Aunt Martha’s Sheep at Norris Point
On July 17, 2016 we spent a full day driving up to Cows Head and back. Along the way we stopped at several interesting sights including the wreck of the SS Ethie, Cows Head Lighthouse and along several walking trails. At Cows Head Lighthouse the Captain took a sketchy back road to the parking lot and of course DD erupted into maniacal screeching and at one point vacated the vehicle. One can imagine the need for a lighthouse would have been negated had the oggorfian screeching been available as surely it could have been heard several leagues away by passing ships. HaHa!!
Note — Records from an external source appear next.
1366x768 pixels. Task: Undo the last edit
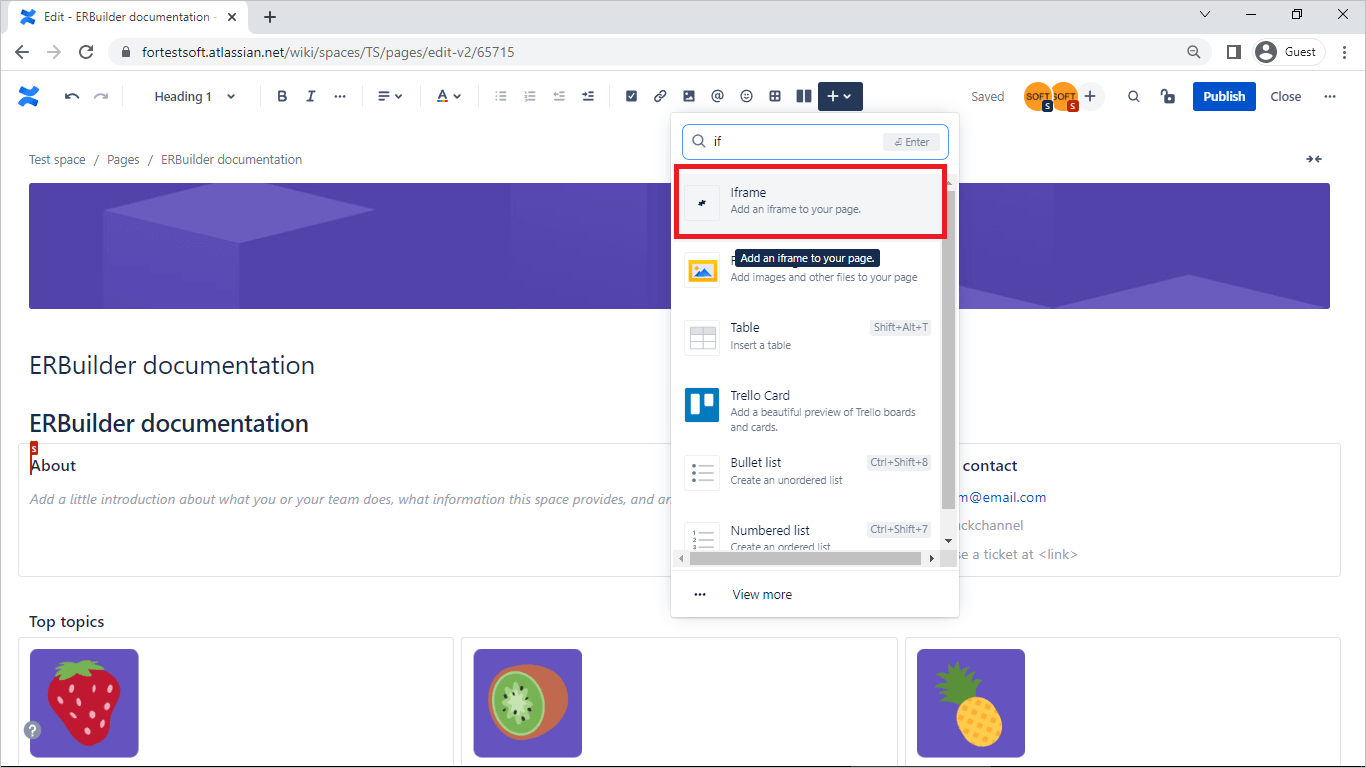point(71,96)
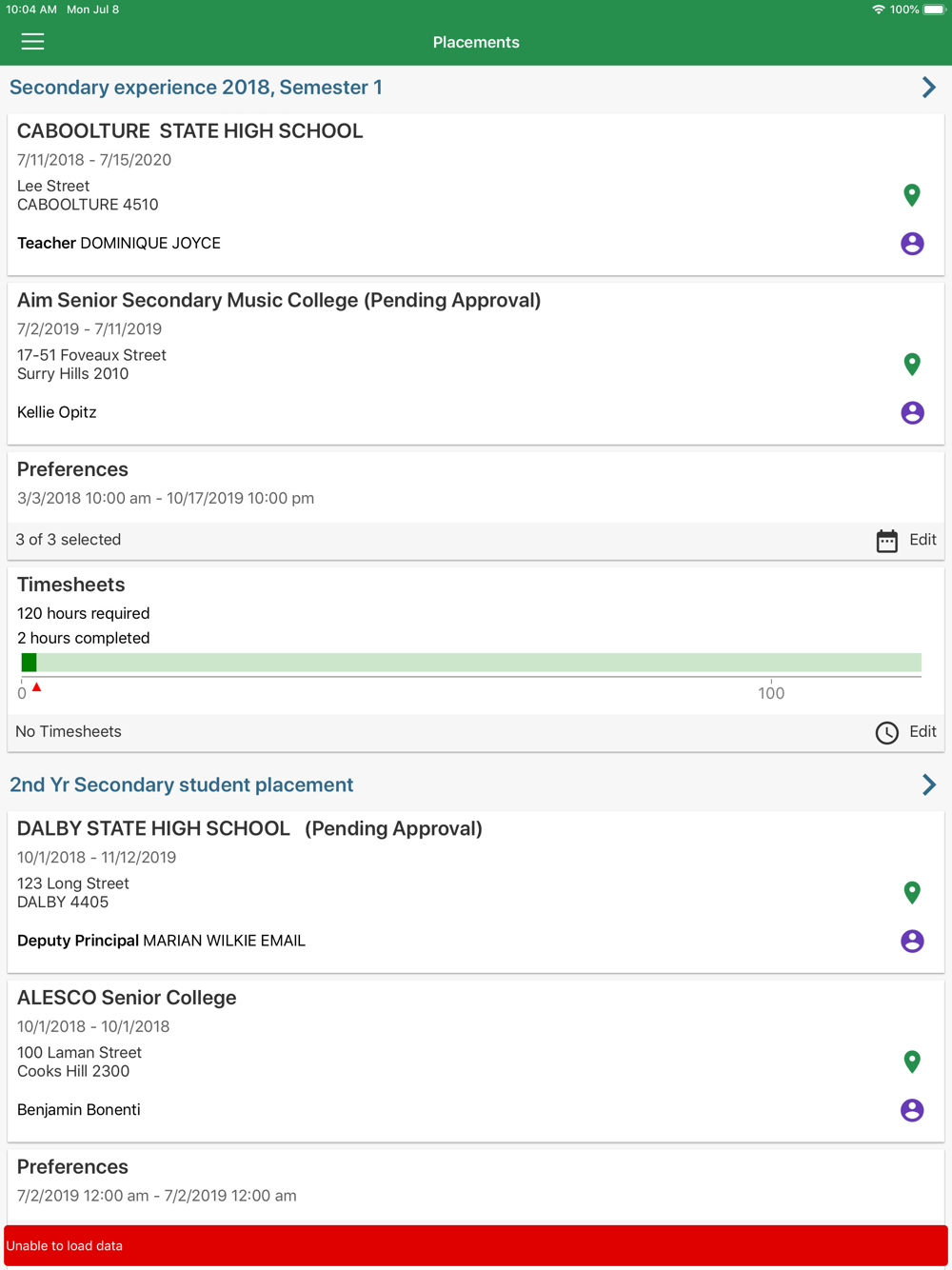Open 2nd Yr Secondary student placement heading
Viewport: 952px width, 1270px height.
pyautogui.click(x=182, y=784)
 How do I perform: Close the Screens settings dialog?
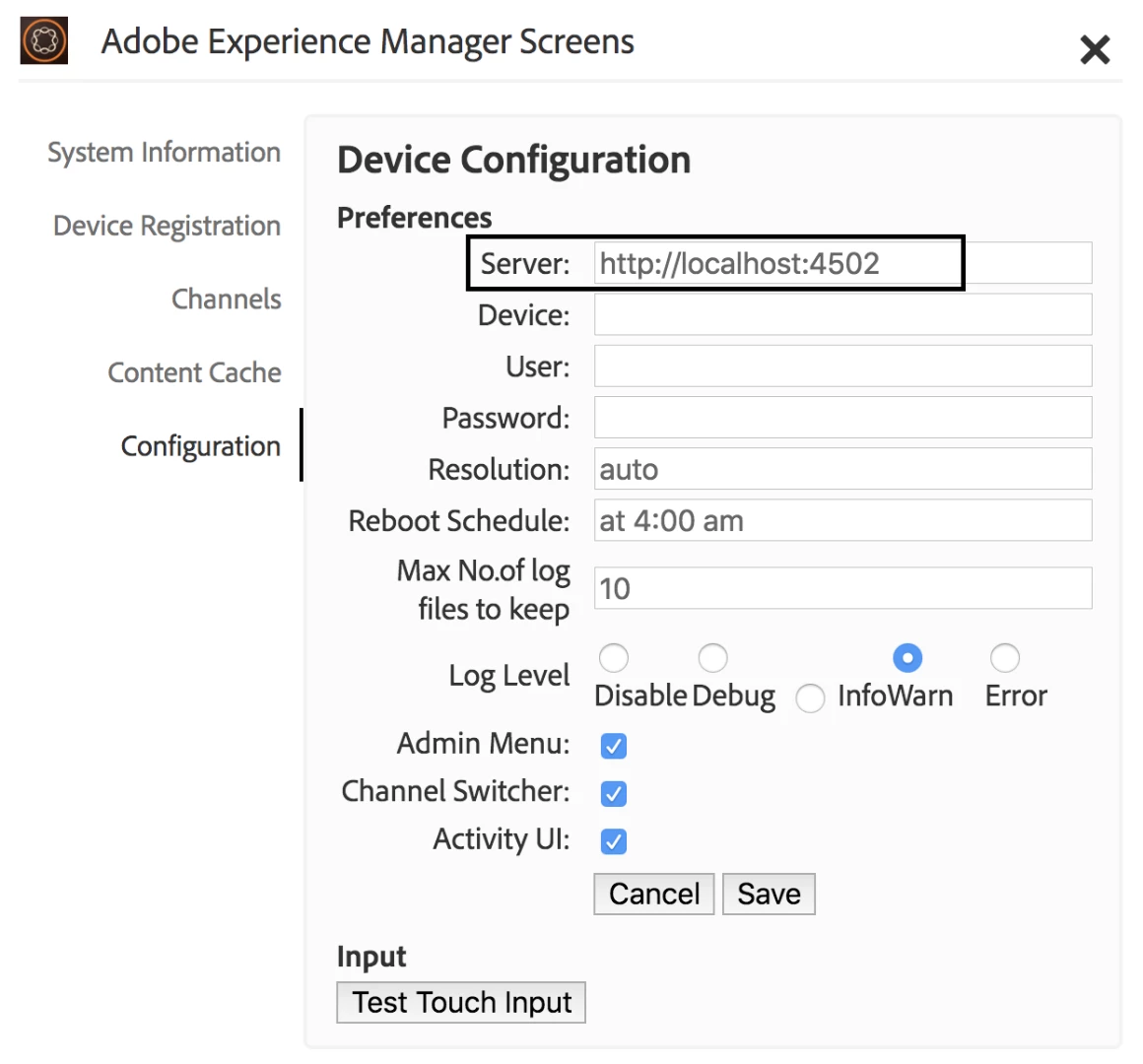click(x=1095, y=49)
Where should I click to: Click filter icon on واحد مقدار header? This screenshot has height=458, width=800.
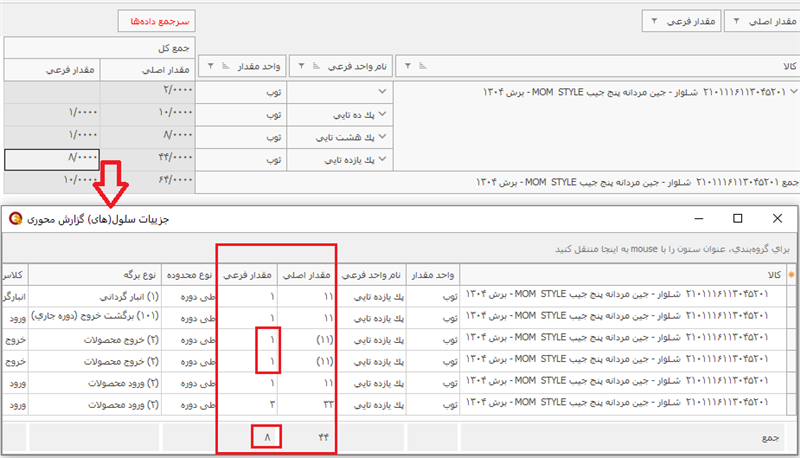[209, 67]
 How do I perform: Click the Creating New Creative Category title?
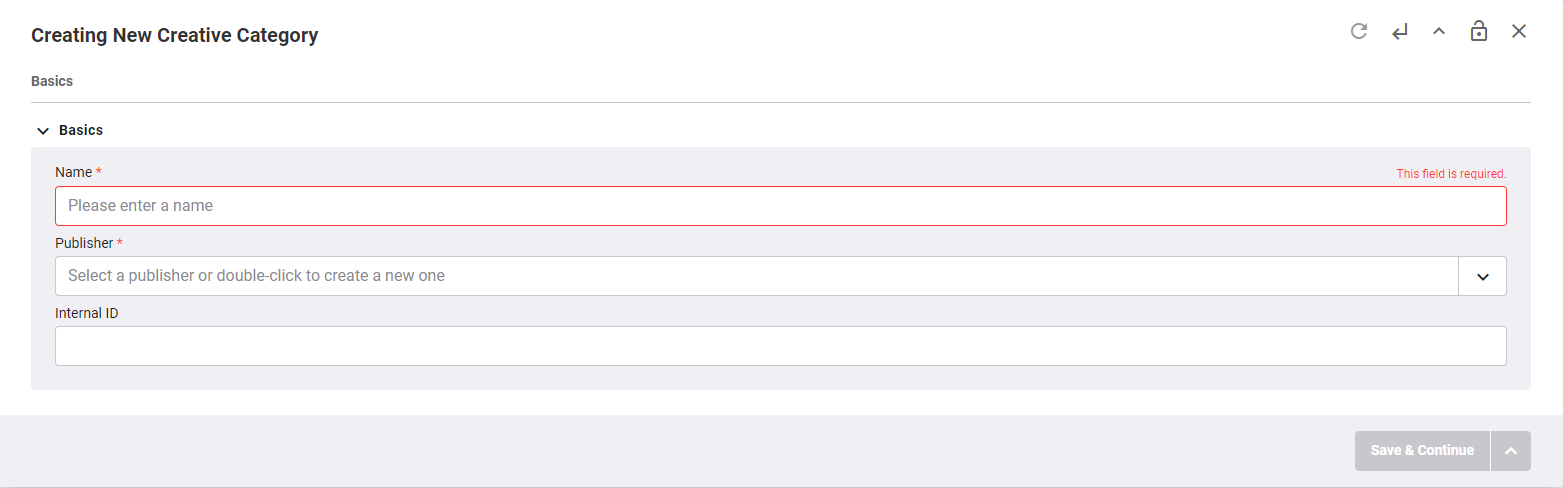(x=175, y=35)
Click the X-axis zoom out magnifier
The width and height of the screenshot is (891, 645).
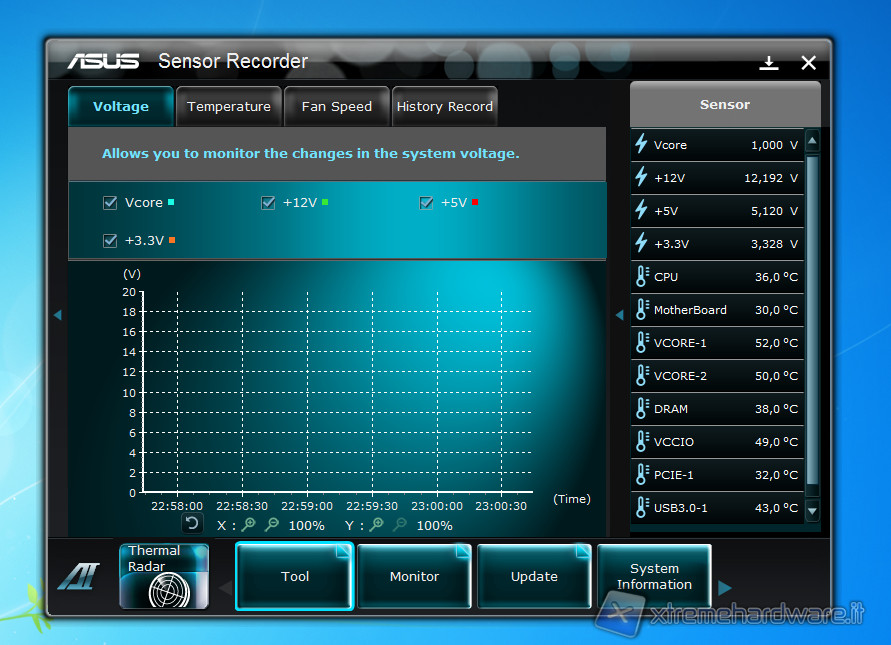pos(273,525)
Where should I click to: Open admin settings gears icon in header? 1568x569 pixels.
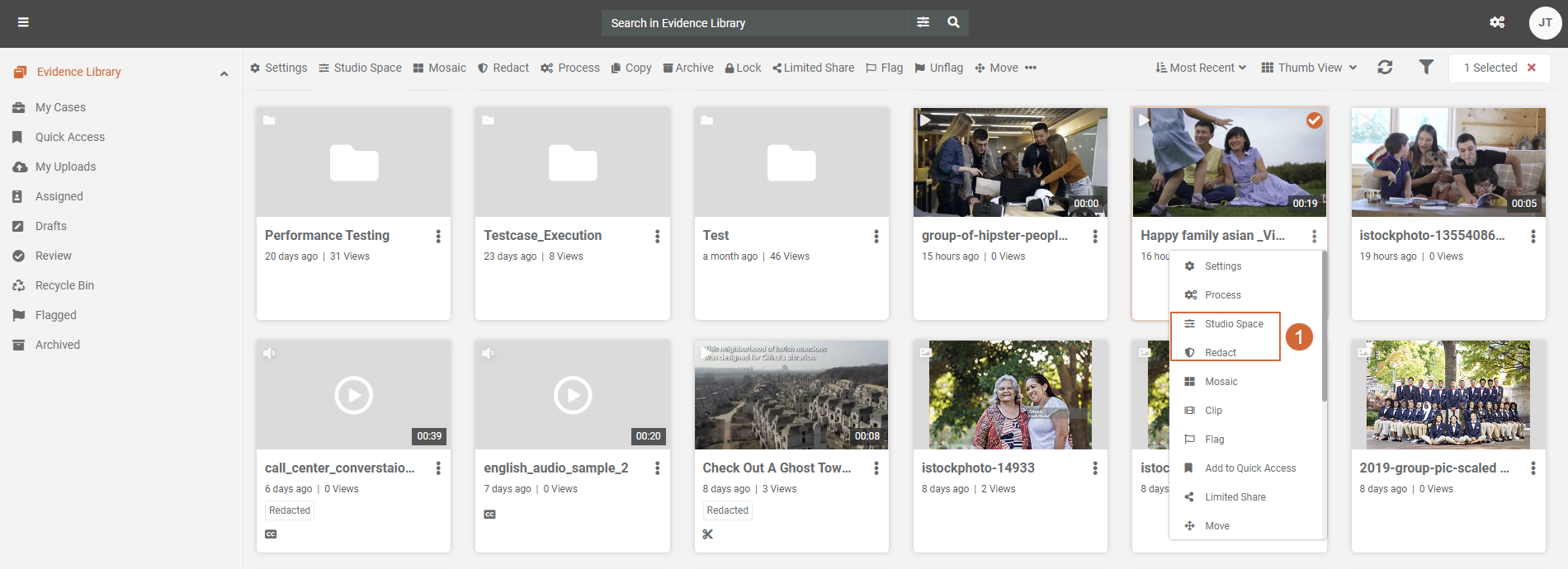[x=1497, y=22]
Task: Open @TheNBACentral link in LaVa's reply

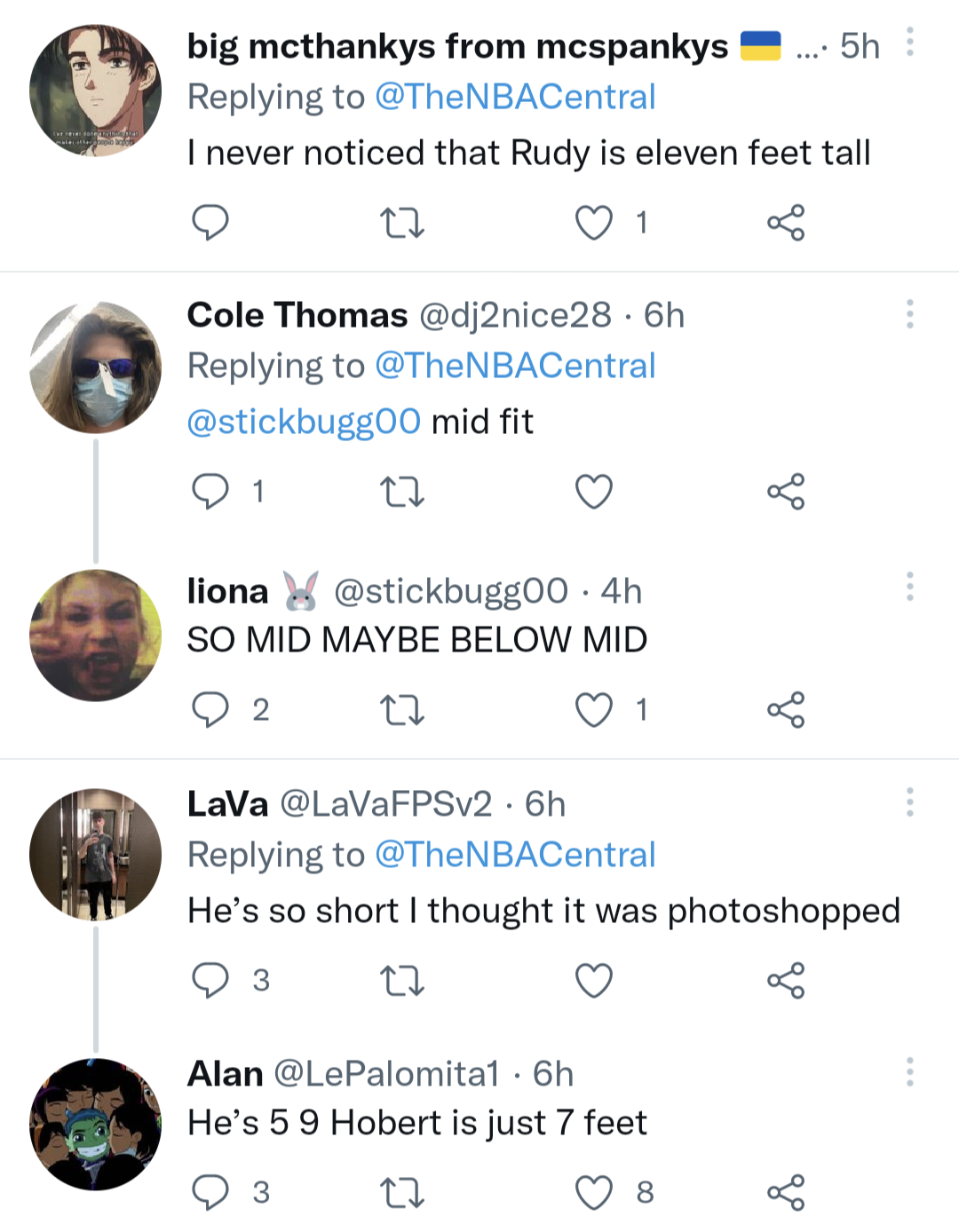Action: pyautogui.click(x=515, y=855)
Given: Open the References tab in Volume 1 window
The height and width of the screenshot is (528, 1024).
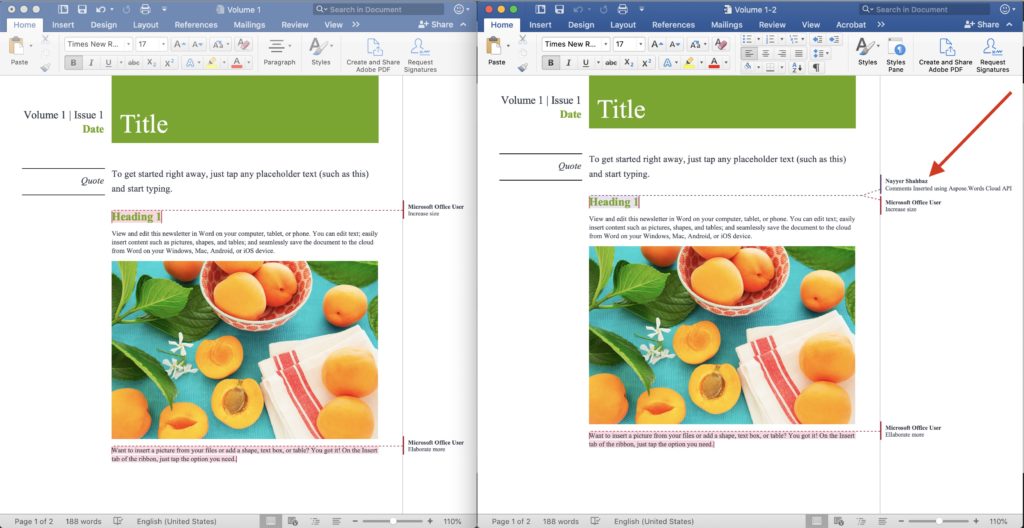Looking at the screenshot, I should (x=196, y=24).
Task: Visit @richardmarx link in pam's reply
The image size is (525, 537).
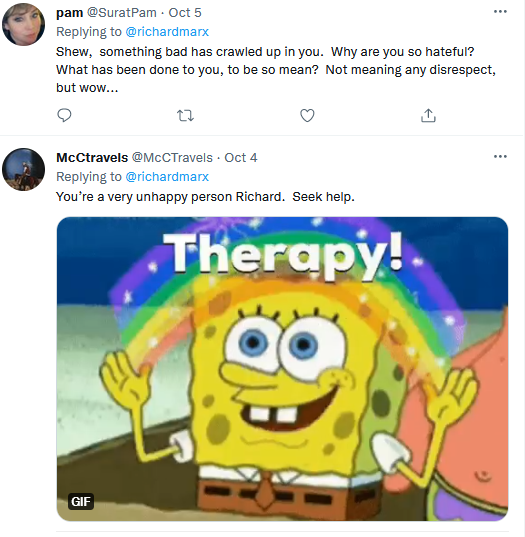Action: pos(167,32)
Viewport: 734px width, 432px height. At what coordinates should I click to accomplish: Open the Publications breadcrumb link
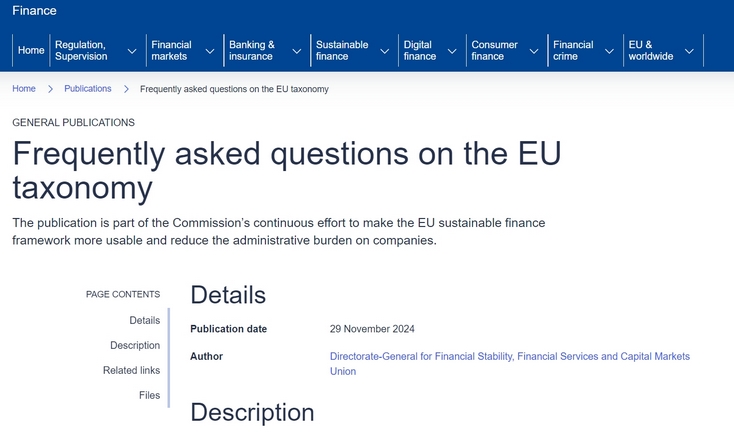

Our last full day here on July 18, 2016 and we drove to and hiked up the Tablelands. This barren landscape derives from the earth’s mantle and because of its lack of nutrients and minerals doesn’t support plant or other forms of life.
The Last 350 KM
July 19, 2016 we drove to Stephenville and an overnight at noisy Walmart. Stephenville once the home of a US Air Force Base was getting set to host a 75 year reunion for base personnel. The base operated for 25 years from 1941 to 1966 when it was decommissioned and the land returned to Canada and Newfoundland.
Our final night on the Rock July 20, 2016 we camped at the JT Cheeseman Provincial Park located about 12 km north of the Ferry Terminal. A short 2 km walk to a beautiful sandy ocean beach seemed like a fitting farewell as we took a last futile look on the ocean for any sign of whales. Regardless, we did have a whale of a time on the rock. Lard tunderin I spect we’ll be back again me son!